This is a 67-year-old female with a large retroperitoneal carcinoid tumor who began experiencing postprandial pain and weight loss approximately eight months prior. At that time she underwent angiography which revealed extrinsic compression of both the celiac artery and super mesenteric artery. These were stented which resulted in alleviation of her symptoms. Unfortunately, her symptoms recurred approximately six months later. Repeat imaging revealed progressive stenosis at the distal margin of both stents. Angiography and stent placement was once again performed resulting in rapid revascularization and amelioration of her symptoms.
PET/CT at the level of the SMA showing dense circumferential soft tissue mass encasing the artery.
Sagittal CTA image demonstrating patency of the celiac and super mesenteric artery stents, with significant stenosis involving the native vessels just distal to each stent.
Images 3 and 4.
AP and lateral angiographic views of the celiac artery demonstrating severe native artery stenosis distal to the existing patent stent.
Images 5 and 6.
AP and lateral views of the SMA demonstrating patency of the existing stent, with moderate narrowing of the native vessel distally.
Images 7 and 8.
4.0mm drug coated balloon angioplasty of the SMA failed to improve the stenosis sufficiently
Images 9 and 10.
5 mm balloon expandable bare metal stent was deployed across the stenosis, and nested within the existing stent.
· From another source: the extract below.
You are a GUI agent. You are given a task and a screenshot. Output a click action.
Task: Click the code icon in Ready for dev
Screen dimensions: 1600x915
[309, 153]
This resulted in excellent angiographic flow.
Images 11 and 12.
A 5 mm balloon expandable bare metal stent was deployed across the celiac artery stenosis, and nested within the existing stent. This resulted in restoration of excellent flow.
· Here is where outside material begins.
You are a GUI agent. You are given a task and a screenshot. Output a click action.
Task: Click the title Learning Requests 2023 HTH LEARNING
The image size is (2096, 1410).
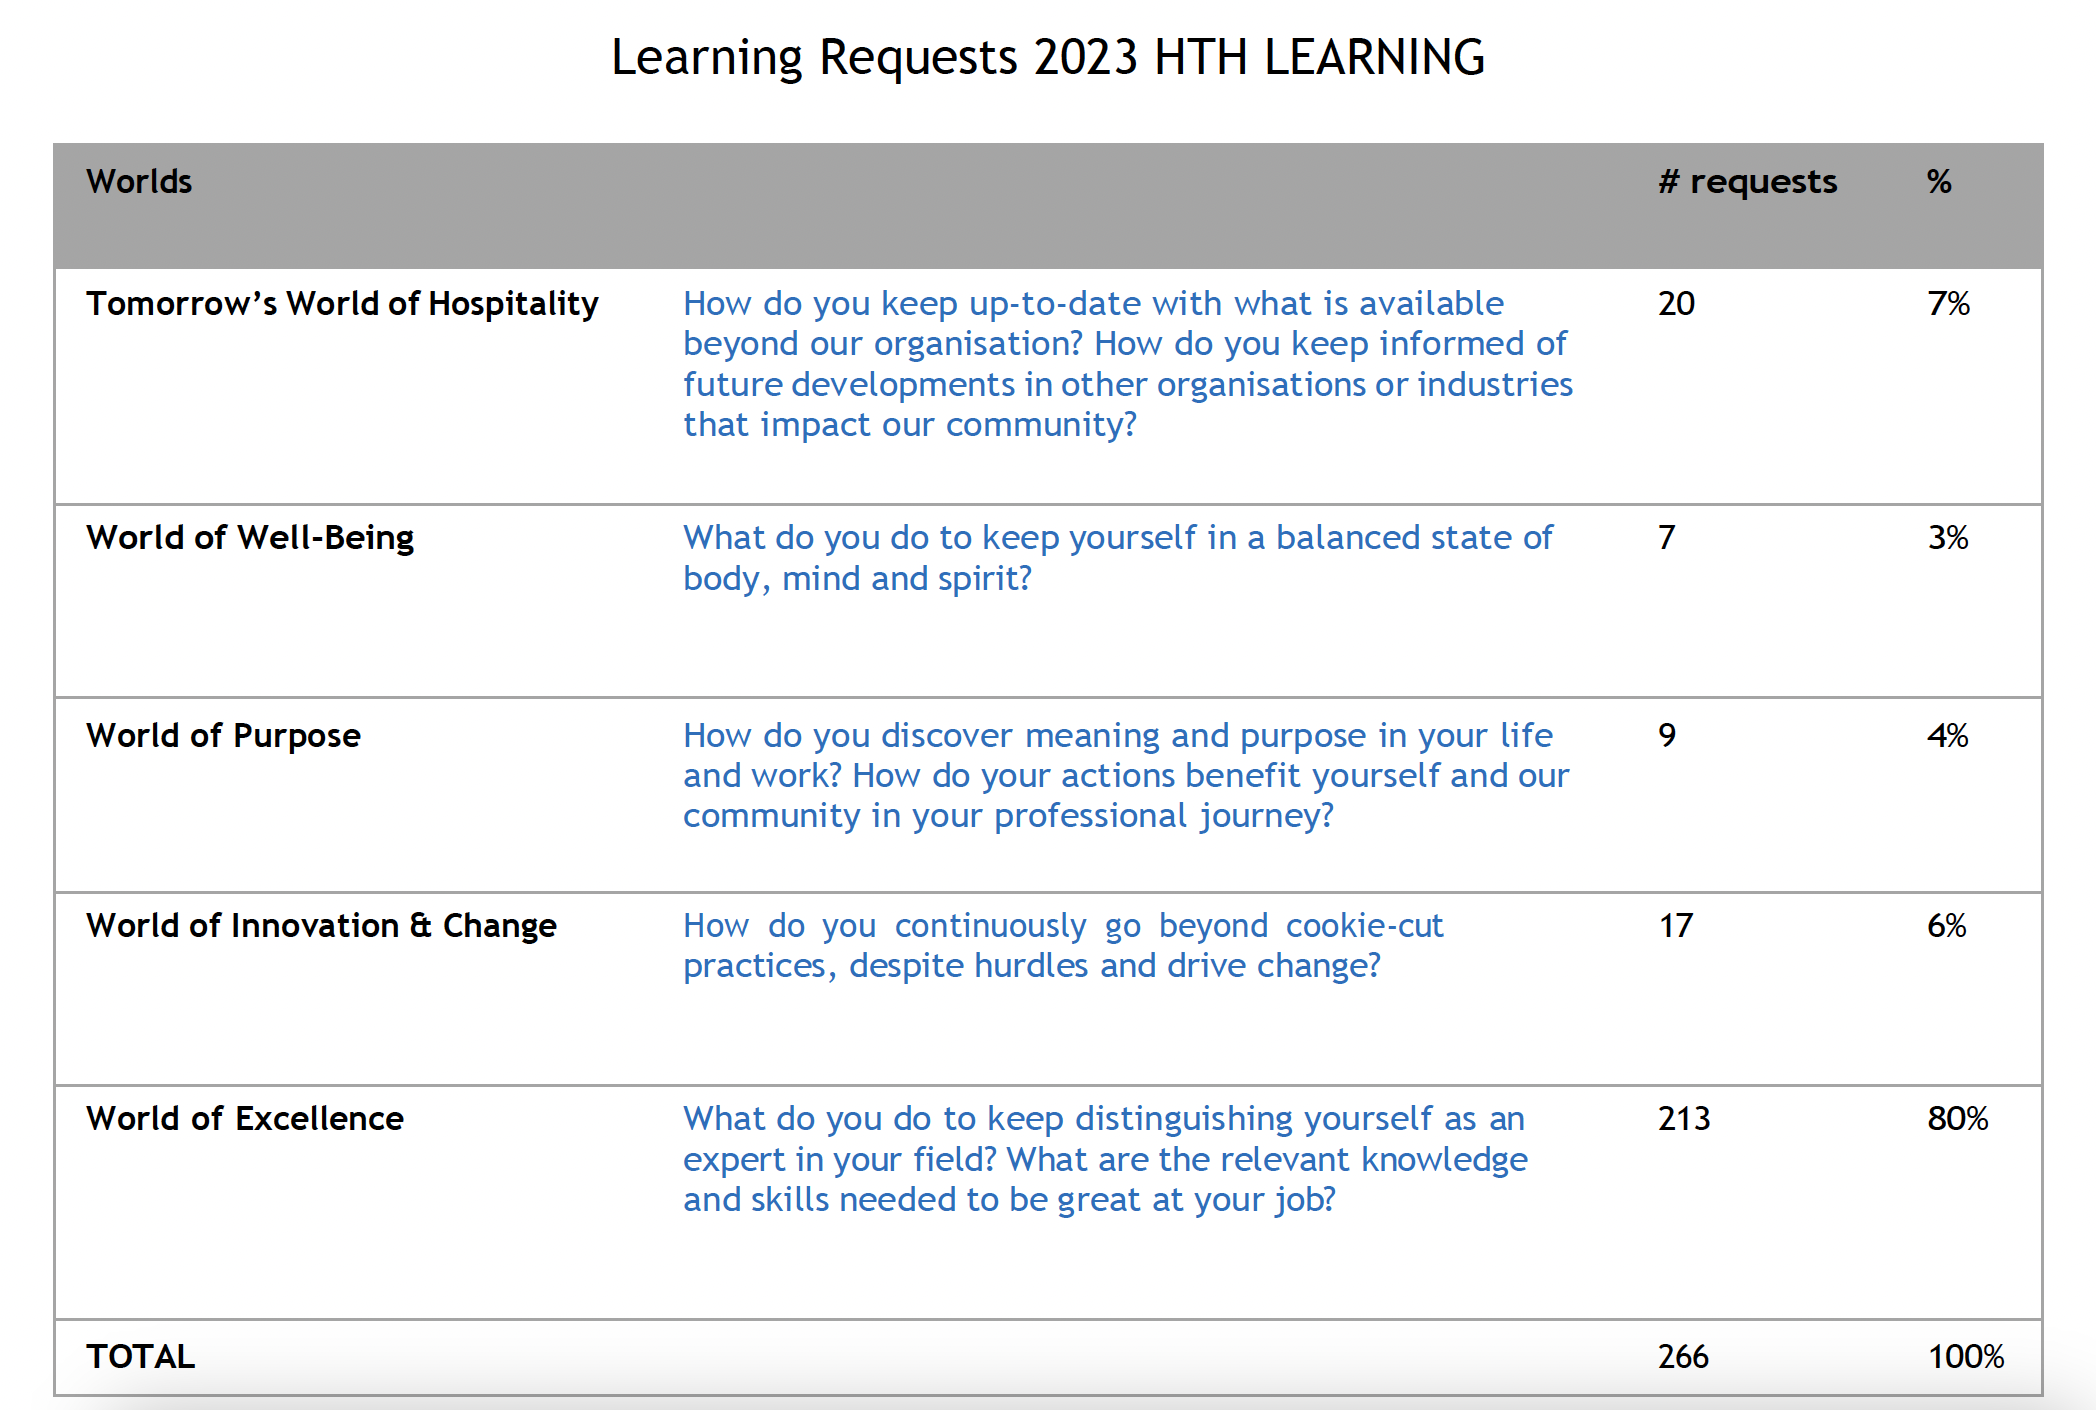coord(1048,57)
This procedure was performed from a left radial artery approach, after an initial attempt via the right common femoral artery was unsuccessful. Difficulties included the steep angularity of both vessels, coupled with the presence of unforgiving stents. From a left radial approach however, the angles were ideal, and access was readily facilitated. Also of interest is the fact that this patient’s pancreaticoduodenal arcade was chronically occluded by tumor compression, thereby isolating her celiac and superior mesenteric artery circulations. This is important because frequently revascularization of the SMA in isolation is sufficient to resolve chronic mesenteric ischemia.